Nandakumar, Naresh; Manzoor, Komal; Agarwal, Shruti; Pillai, Jay J; Gujar, Sachin K; Sair, Haris I; Venkataraman, Archana.
Afiliação
  • Nandakumar N; Dept. of Electrical and Computer Engineering, Johns Hopkins University, USA.
  • Manzoor K; Dept. of Neuroradiology, Johns Hopkins School of Medicine, USA.
  • Agarwal S; Dept. of Neuroradiology, Johns Hopkins School of Medicine, USA.
  • Pillai JJ; Dept. of Neuroradiology, Johns Hopkins School of Medicine, USA.
  • Gujar SK; Dept. of Neuroradiology, Johns Hopkins School of Medicine, USA.
  • Sair HI; Dept. of Neuroradiology, Johns Hopkins School of Medicine, USA.
  • Venkataraman A; Dept. of Electrical and Computer Engineering, Johns Hopkins University, USA.
Inf Process Med Imaging ; 12729: 241-252, 2021 Jun.
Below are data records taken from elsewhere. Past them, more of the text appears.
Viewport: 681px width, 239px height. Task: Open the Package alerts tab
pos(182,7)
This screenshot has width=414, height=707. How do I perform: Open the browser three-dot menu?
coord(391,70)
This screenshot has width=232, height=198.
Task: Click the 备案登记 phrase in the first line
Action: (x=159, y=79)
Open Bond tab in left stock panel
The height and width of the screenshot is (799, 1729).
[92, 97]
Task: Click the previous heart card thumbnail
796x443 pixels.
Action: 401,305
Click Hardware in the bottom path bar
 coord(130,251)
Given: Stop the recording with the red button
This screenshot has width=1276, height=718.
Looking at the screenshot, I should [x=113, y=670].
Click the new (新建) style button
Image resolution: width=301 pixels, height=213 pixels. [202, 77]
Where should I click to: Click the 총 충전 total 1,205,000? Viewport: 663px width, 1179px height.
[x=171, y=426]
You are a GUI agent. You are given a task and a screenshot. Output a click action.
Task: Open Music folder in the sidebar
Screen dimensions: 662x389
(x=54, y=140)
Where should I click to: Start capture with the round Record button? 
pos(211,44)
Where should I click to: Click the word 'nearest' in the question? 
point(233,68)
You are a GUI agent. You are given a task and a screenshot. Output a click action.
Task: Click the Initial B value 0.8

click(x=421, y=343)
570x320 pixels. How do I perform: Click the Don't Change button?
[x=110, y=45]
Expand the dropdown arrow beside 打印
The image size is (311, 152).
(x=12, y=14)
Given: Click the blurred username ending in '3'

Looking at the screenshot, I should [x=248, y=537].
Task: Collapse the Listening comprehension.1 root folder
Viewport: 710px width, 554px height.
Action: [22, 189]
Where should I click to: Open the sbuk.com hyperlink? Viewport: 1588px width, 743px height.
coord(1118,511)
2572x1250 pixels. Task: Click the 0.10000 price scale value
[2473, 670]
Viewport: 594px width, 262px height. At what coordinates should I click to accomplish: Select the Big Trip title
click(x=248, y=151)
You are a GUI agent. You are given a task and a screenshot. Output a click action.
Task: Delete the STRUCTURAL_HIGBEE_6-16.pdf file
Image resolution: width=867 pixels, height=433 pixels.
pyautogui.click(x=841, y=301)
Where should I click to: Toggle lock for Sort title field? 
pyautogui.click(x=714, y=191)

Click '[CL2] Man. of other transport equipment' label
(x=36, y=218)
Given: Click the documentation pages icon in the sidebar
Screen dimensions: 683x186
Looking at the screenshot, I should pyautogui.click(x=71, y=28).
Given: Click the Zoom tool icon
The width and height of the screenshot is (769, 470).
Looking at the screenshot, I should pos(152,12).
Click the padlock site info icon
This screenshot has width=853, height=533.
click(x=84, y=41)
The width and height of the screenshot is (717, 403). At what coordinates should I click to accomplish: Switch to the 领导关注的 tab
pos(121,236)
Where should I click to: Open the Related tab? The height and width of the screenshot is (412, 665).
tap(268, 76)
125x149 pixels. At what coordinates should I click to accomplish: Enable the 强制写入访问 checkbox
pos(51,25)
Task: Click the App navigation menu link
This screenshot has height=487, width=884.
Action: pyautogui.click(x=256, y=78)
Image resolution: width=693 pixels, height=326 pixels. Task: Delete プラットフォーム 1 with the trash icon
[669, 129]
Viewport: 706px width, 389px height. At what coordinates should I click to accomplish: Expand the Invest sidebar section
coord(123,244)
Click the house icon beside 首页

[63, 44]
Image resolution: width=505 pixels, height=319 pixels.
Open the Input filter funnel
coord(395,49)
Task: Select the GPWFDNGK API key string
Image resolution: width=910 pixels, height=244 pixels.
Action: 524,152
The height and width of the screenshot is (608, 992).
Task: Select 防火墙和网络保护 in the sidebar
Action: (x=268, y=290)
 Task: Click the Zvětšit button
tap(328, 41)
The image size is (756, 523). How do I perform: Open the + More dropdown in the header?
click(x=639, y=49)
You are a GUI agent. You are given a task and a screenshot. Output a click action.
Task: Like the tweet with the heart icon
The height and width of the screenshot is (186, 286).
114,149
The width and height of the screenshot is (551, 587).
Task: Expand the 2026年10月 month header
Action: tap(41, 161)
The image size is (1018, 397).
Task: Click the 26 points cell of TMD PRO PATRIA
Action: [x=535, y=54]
Article em En | MEDLINE | ID: mdl-35706778
ABSTRACT
We present a deep neural network architecture that combines multi-scale spatial attention with temporal attention to simultaneously localize the language and motor areas of the eloquent cortex from dynamic functional connectivity data. Our multi-scale spatial attention operates on graph-based features extracted from the connectivity matrices, thus honing in on the inter-regional interactions that collectively define the eloquent cortex. At the same time, our temporal attention model selects the intervals during which these interactions are most pronounced. The final stage of our model employs multi-task learning to differentiate between the eloquent subsystems. Our training strategy enables us to handle missing eloquent class labels by freezing the weights in those branches while updating the rest of the network weights. We evaluate our method on resting-state fMRI data from one synthetic dataset and one in-house brain tumor dataset while using task fMRI activations as ground-truth labels for the eloquent cortex. Our model achieves higher localization accuracies than conventional deep learning approaches. It also produces interpretable spatial and temporal attention features which can provide further insights for presurgical planning. Thus, our model shows translational promise for improving the safety of brain tumor resections.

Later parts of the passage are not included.